For me exercise is a part of life, even a part of my job, so fitting in workouts every day is something I find myself doing almost naturally. This wasn’t always the case and we all have to start somewhere. How you approach an exercise regime however will be the making or breaking of how successful and long lasting it is, so here’s my (not very scientific) take on how to become a fitness loving convert:
- Start with something you think you will enjoy – I started with one Zumba class a week because I thought it looked like fun – it could be any type of class or getting a gym programme drawn up for you by a fitness instructor at your local gym or joining a sports team or running club.
- Aim to attend once a week to start- do this for 2-3 weeks. You may have aims of becoming a dedicated gym bunny but too much too soon will almost guarantee this won’t happen.
- After a few weeks, when that one session is cemented into you routine look to add another – by this time you will have seen what else is available in your gym (if that’s where you’ve picked to train) and will have some idea on what else you’d like to try. Keep this up for another 2-3 weeks.
- Add a third session, as above, and keep this up for another few weeks until those 3 sessions are a habit, an appointment you don’t even think about. You know you are at this stage when somebody mentions going for dinner on Wednesday after work and you say you can’t because Wednesday is Body Combat!
- Once you reach this stage your body will be used to working out, you will have noticed your fitness increase, you will feel more comfortable in the gym environment and trying new things.
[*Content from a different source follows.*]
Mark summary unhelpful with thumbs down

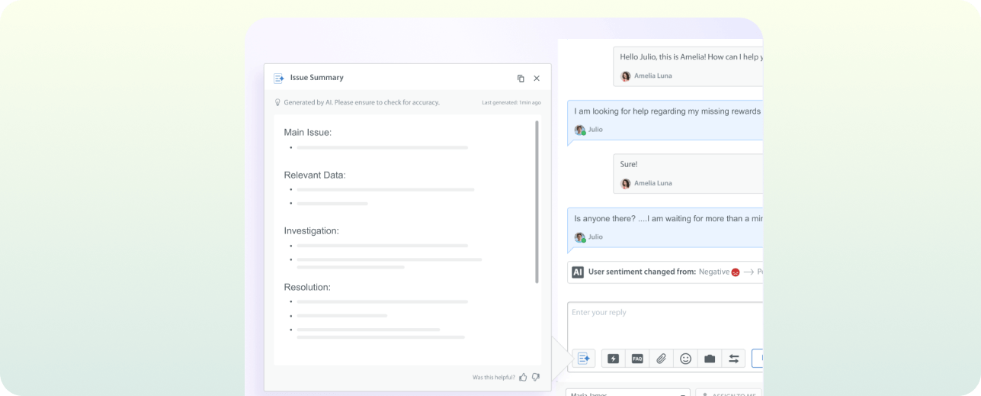[535, 377]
If you want to add more sessions you will probably find you can with ease. Now you can start playing with when, where and how you exercise.
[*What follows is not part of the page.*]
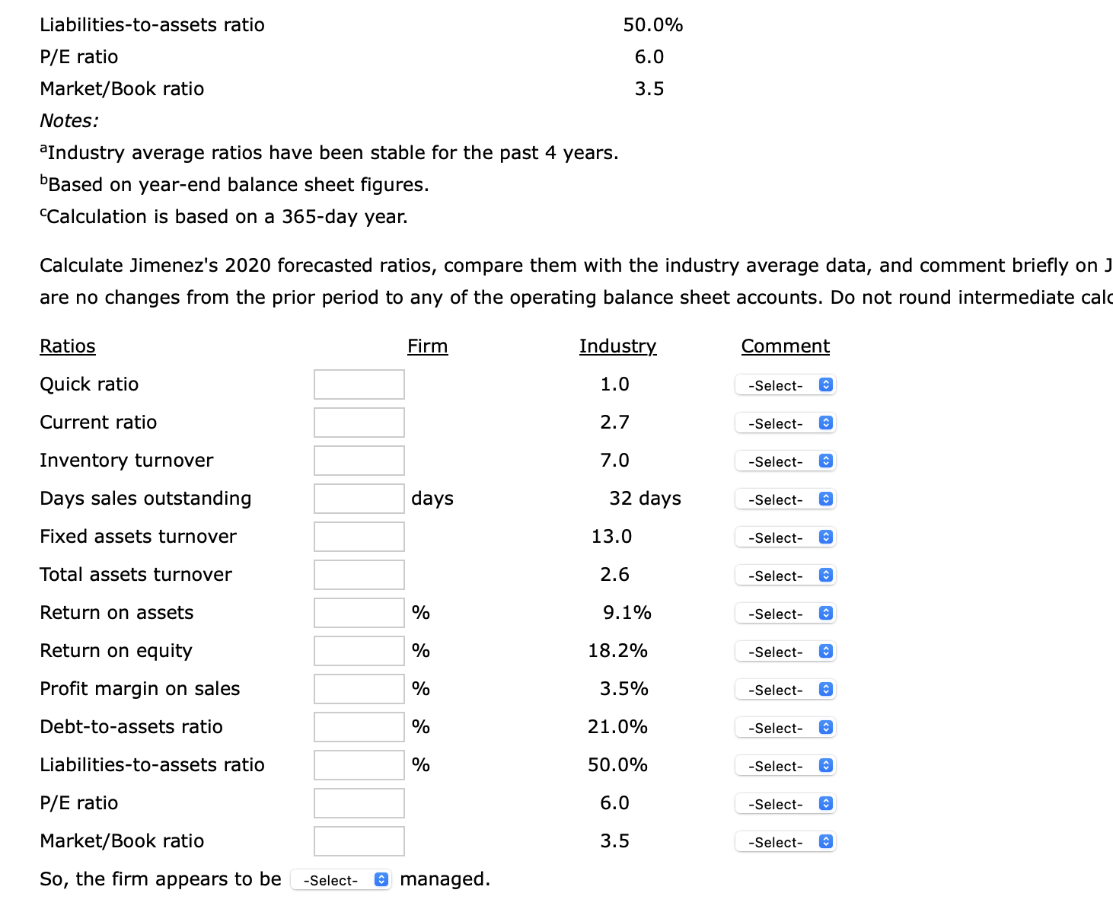Click the Total assets turnover answer field
Viewport: 1113px width, 909px height.
pyautogui.click(x=358, y=574)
- Try different types of exercise and different classes. I never thought Body Combat or HIIT would be for me when I first tried them and now I teach both. Give everything you try 2 or 3 chances before you decide it’s not for you – the first time doing anything is normally a bit rubbish!
- Try and do a variety of training – some cardio, some resistance (weights, body weight), something for flexibility. This will keep things fresh and be more effective.
- If you need to miss a planned session because life gets in the way do not stress about it. You will rarely have the perfectly planned week of training EVER so loose the all or nothing mind-set and do what you can when you can.
- Smile and say hi to people whilst you are at the gym and especially in Group Exercise classes. If you make friends you will find motivating yourself to go and exercise will be easier. I frequently spend longer in the café having a coffee and a natter than I do actually working out and have made some great friends. It also makes new things less scary when there are a few friendly faces.
- Buy some nice gym kit. It doesn’t need to be expensive – Primark, Sports Direct and even Asda all normally stock good kit which doesn’t require selling a kidney to afford. When you feel good you tend to feel better about working out.
So to sum it up- start small and build up your exercise sessions slowly. Nobody becomes an athlete overnight and going from 0- 7 sessions a week is the most sure fire way to ensure you end up giving up around about day 3! If you are smart with your approach there is no reason why you can’t learn to love exercise as much as I do.